Si no hay estadísticas, ¿de qué se agarra la Policía para organizar su trabajo? De las denuncias no, porque nadie sabe cómo se manejan y reciben los reclamos de los vecinos en las comisarías: ante una investigación de los estudiantes de la escuela técnica del Barrio Juan XXIII ("La Bombilla") en nuestro suplemento "Nosotros lo hicimos", un policía de la seccional 6a dijo que reciben entre 10 y 50 denuncias de delitos por día. Si consideramos (arbitrariamente) que "La Bombilla" no es peor que otras zonas complicadas de la ciudad (a fin de cuentas, tiene más policías que ningún otro sector capitalino, ya que en su seno está el ex Instituto Cardiovascular, lleno de agentes; y muy cerca, la Jefatura, también atiborrada de uniformados, además de los 24 efectivos que trabajan a diario en la seccional 6a), y extrapolamos esas cifras a cada una de las 14 comisarías de la capital, podríamos decir que en un día muy seguro habría 140 denuncias, y una jornada muy insegura tendría 700 denuncias.
Si a esto le aplicamos (también arbitrariamente) otra extrapolación a partir de la encuesta de victimización que acaba de hacer Zuleta Puceiro en Corrientes, en la que se señala que la gente denuncia sólo el 40% de los delitos (y la expusieron muy contentos porque es una tasa de denuncia altísima), habría que pensar que los días seguros, en San Miguel de Tucumán, habría 224 delitos y en las jornadas inseguras, 1.120.
Pero, claro, en Tucumán no se hacen encuestas de victimización. Lo cual no quiere decir que no hagan falta: la relación entre la percepción de la gente y los informes que tiene la Policía se muestra siempre inversamente proporcional. Este año fue muy clara la diferente percepción entre lo que reclamaban los asustados vecinos del Barrio Sur y lo que respondían los tranquilos jefes de la comisaría 2a; o la inquietud entre los ciudadanos que ven al parque 9 de Julio como muy inseguro (lo cual se corroboró con las publicaciones de asaltos y ataques allí) y la aseveración policial de que, gracias a las 30 cámaras de vigilancia, ahí no pasa nada irregular que genere inquietud.
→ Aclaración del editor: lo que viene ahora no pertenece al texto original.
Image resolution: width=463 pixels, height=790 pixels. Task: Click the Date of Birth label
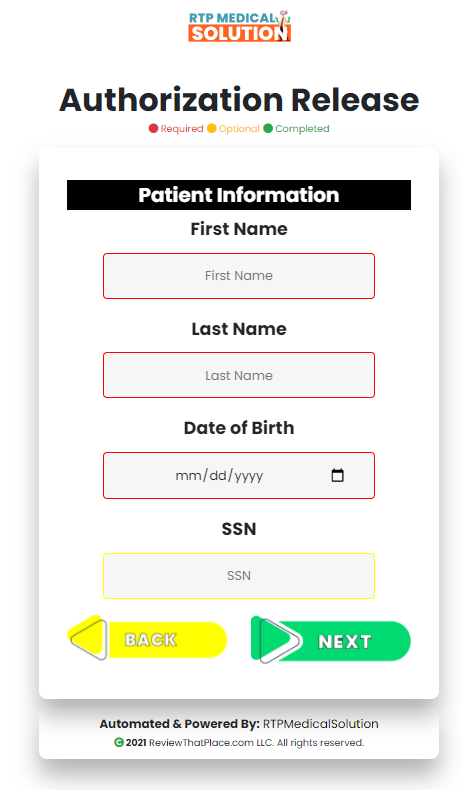pyautogui.click(x=239, y=428)
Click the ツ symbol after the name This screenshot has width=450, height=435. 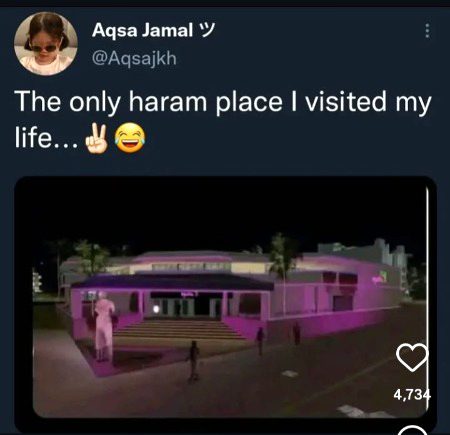point(206,30)
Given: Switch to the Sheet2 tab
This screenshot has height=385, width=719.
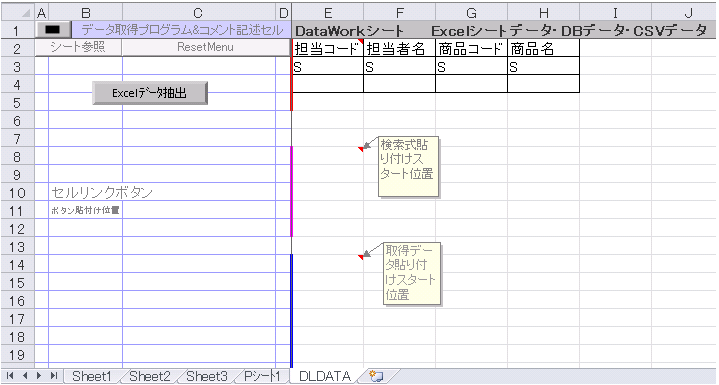Looking at the screenshot, I should 149,376.
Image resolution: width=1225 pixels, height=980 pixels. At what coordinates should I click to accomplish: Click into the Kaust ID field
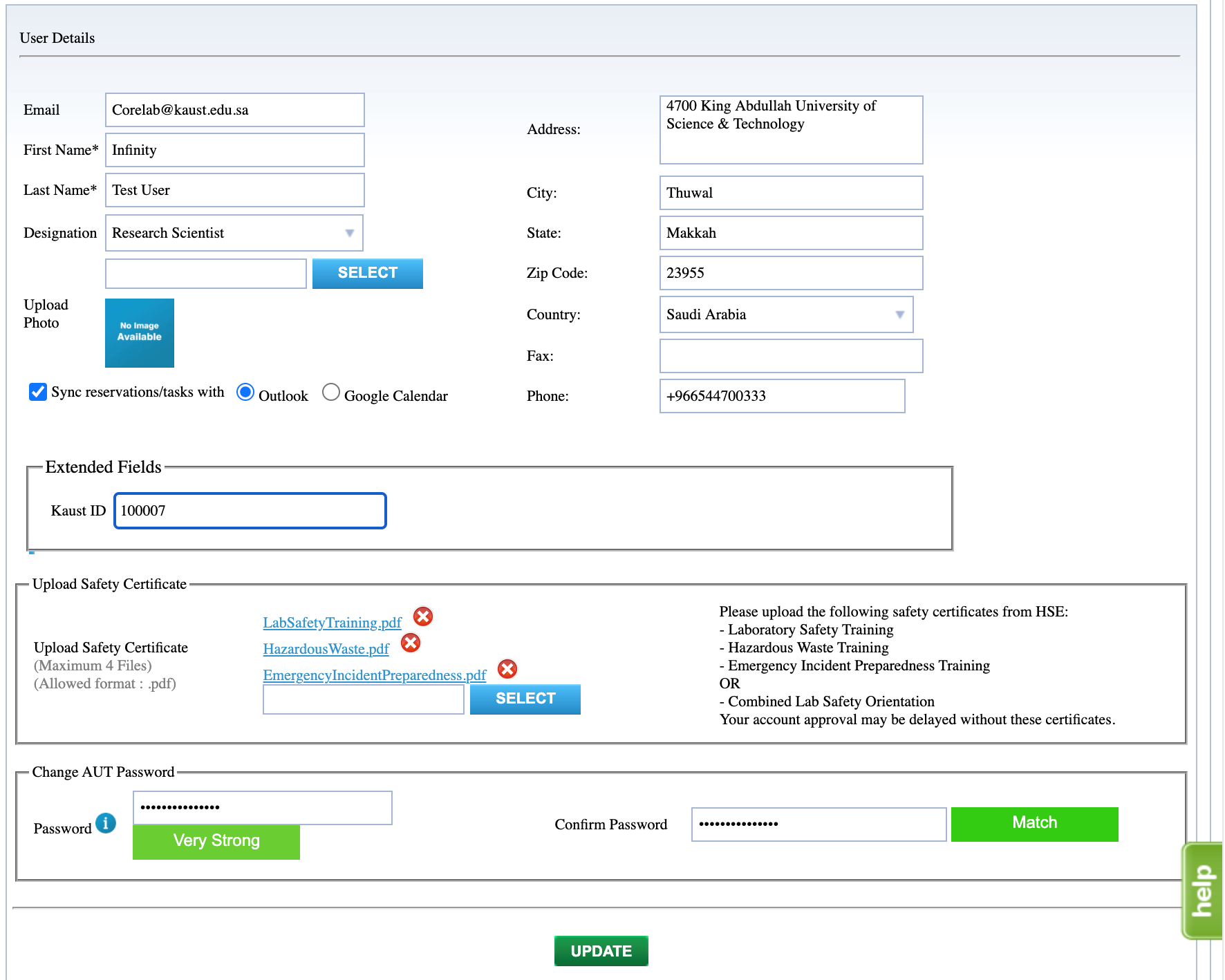[250, 511]
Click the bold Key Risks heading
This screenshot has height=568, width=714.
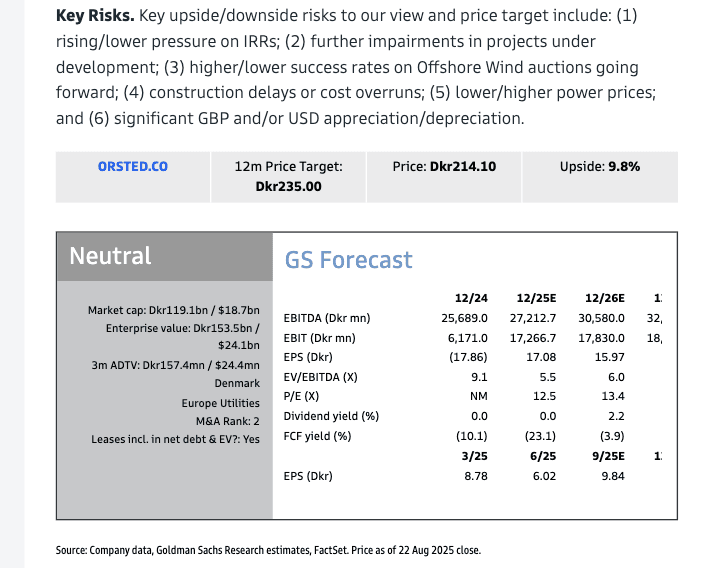95,16
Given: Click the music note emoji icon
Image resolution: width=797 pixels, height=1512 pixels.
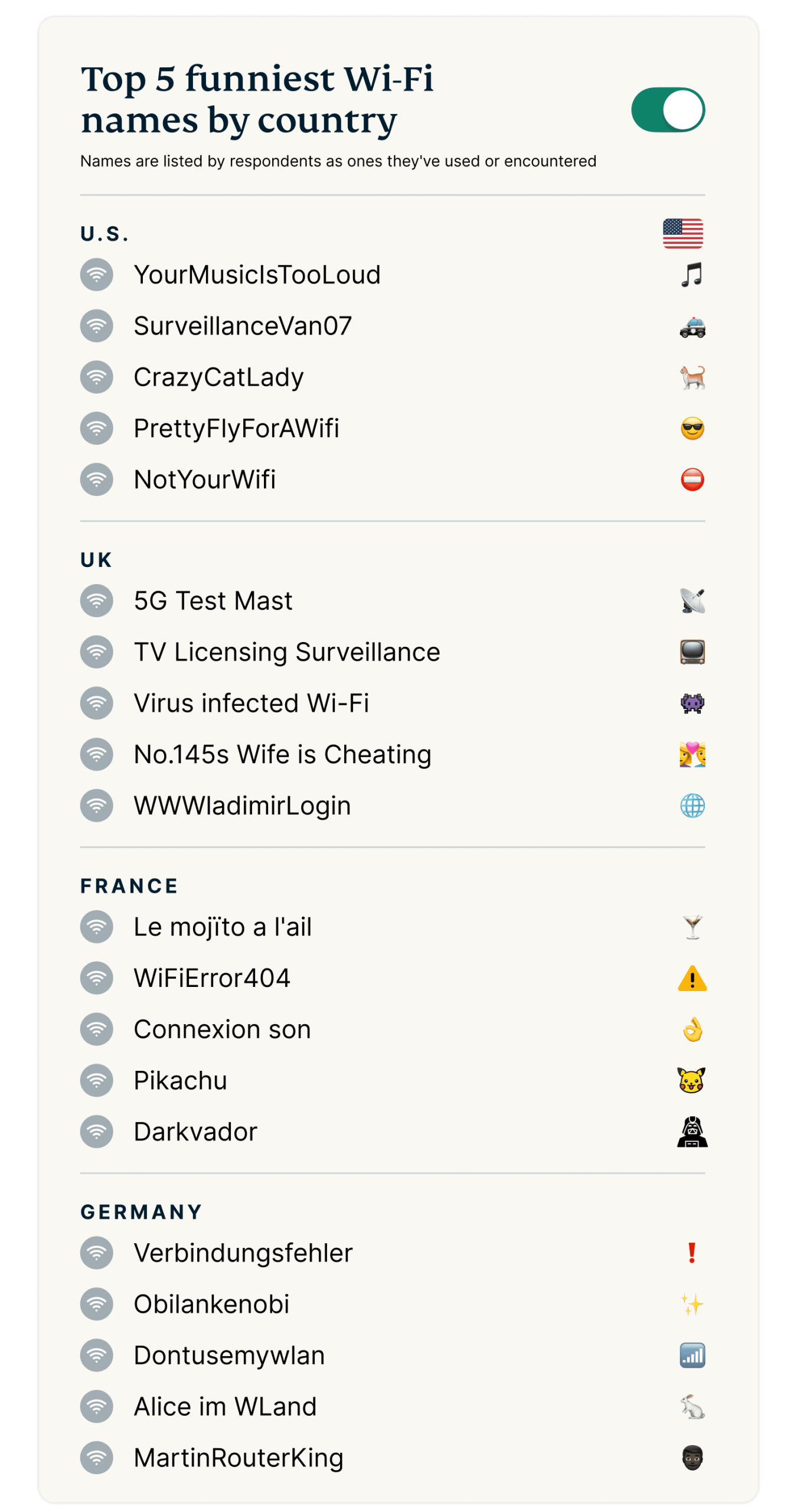Looking at the screenshot, I should [x=692, y=275].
En Corrientes apuestan a trazar mapas de delito a partir de las encuestas y las denuncias en comisarías y en el número 911 para pedir auxilio a la Policía. En Tucumán se ha anunciado el 911 hace un año pero aún se sigue trabajando con el 101, que recibe un 99% de falsas llamadas y un 1% de denuncias, y que no tiene sistema de rastreo para evitar las bromas. El Ministerio de Seguridad acaba de repartir celulares entre 48 referentes barriales para pedir que se hagan denuncias directamente a los jefes de comisarías.
Nada de esto ayuda a salir de la trampa de la percepción. Como no se puede calcular la llamada "cifra negra" -que es lo que no se denuncia- y como la falta de claridad permite la arbitrariedad, usan la percepción los que critican la inseguridad, y también la usan los funcionarios para argumentar a su favor.
Pero así nunca cambian las cosas: el juez Raúl Zaffaroni, cuando presentó en Buenos Aires (en 2011) el estudio sobre delitos de 2010 que hizo la Corte Suprema en Capital Federal, dijo que "es momento de comenzar a ocuparnos del daño real del delito; y para cuantificarlo y monitorear los niveles de violencia en la sociedad hay que potenciar la investigación criminológica de campo. Nadie puede prevenir lo que desconoce".